Challenge ▸ Rewrite the material from its first line through the line that contains "This screenshot has" as a numbered list, skipping any blank lines and leaving the pictures out.
·····
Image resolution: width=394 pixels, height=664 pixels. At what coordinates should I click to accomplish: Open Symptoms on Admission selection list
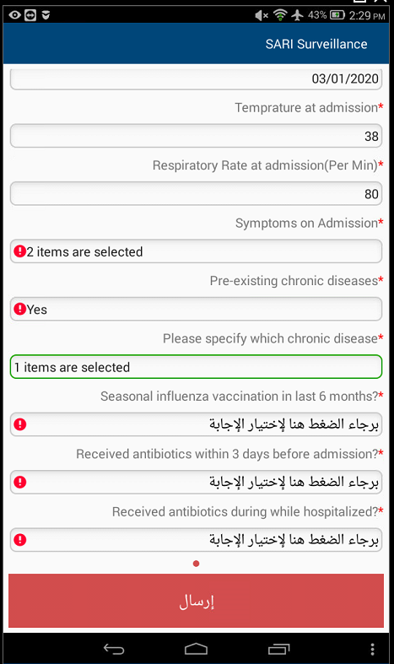[196, 251]
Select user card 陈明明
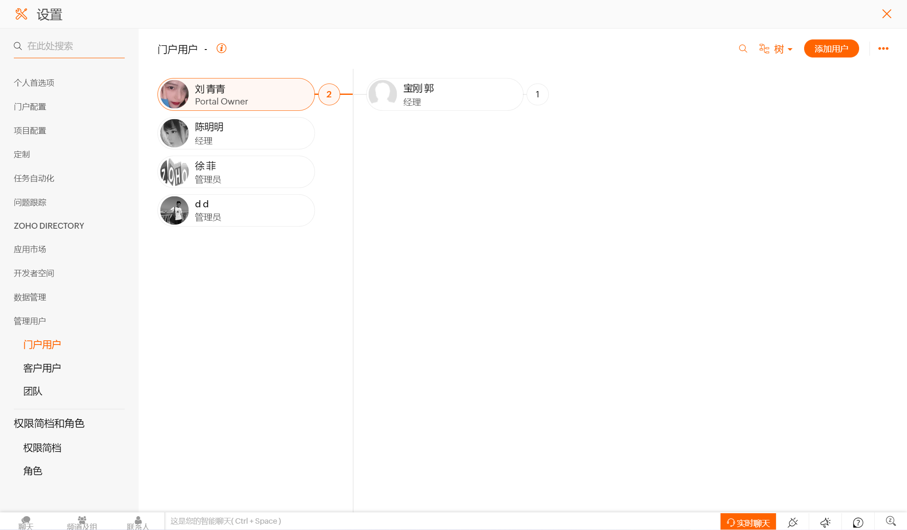This screenshot has height=530, width=907. click(x=236, y=133)
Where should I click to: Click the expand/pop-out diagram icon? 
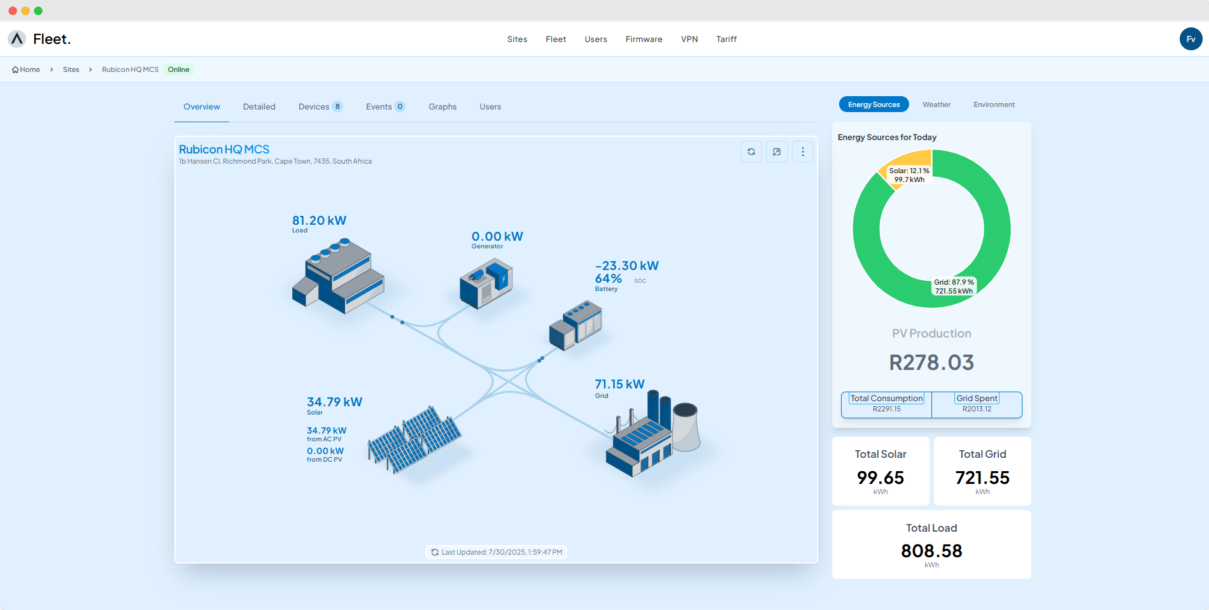click(777, 152)
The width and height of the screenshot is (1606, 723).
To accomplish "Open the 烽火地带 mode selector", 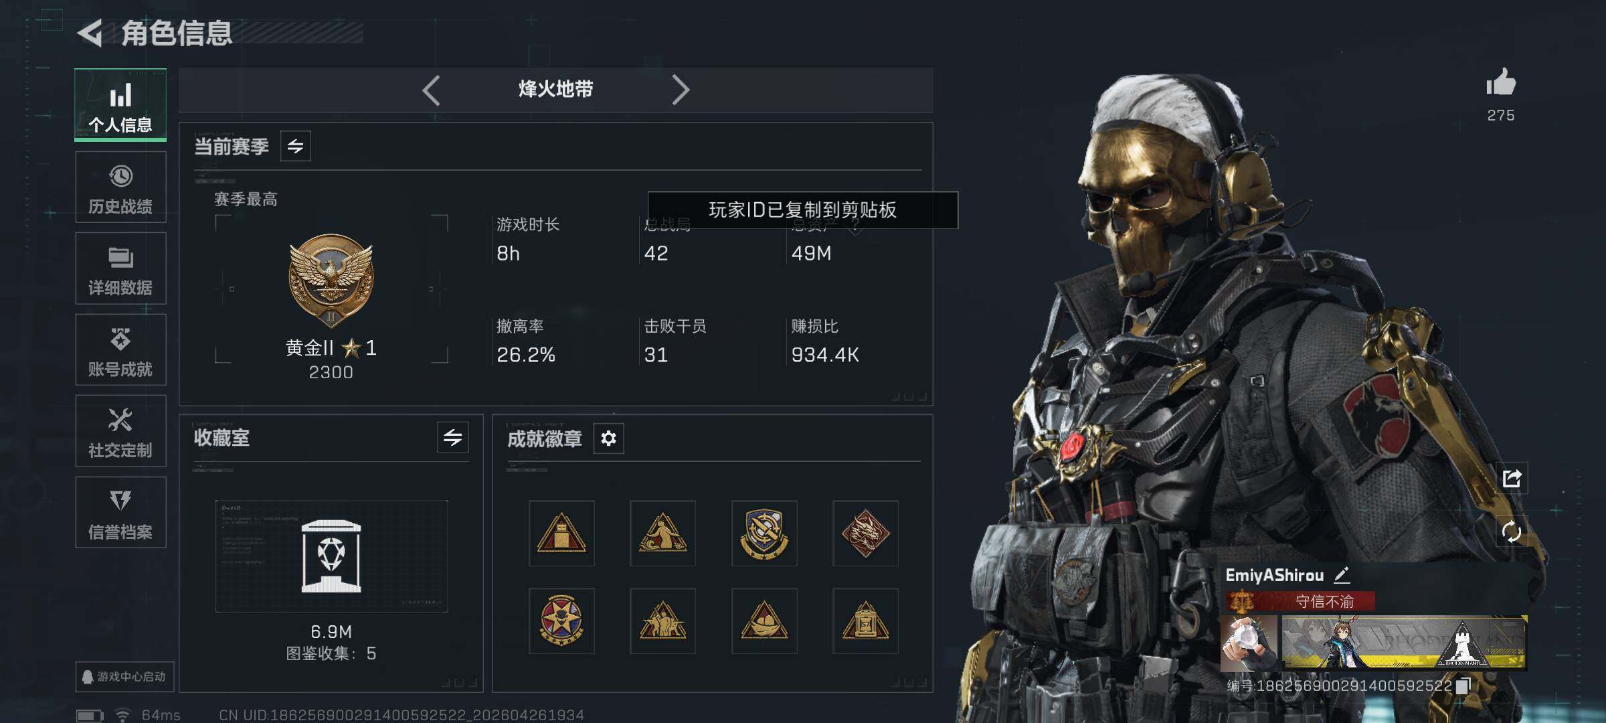I will coord(555,89).
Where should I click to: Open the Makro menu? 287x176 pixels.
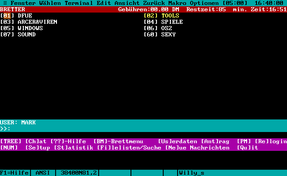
·····
Finished task ▸
1. Image resolution: width=394 pixels, height=664 pixels. At what coordinates should I click to accomplish: Open Symptoms on Admission selection list
2. [196, 251]
3. Select user card 陈明明
4. This screenshot has height=530, width=907. click(x=236, y=133)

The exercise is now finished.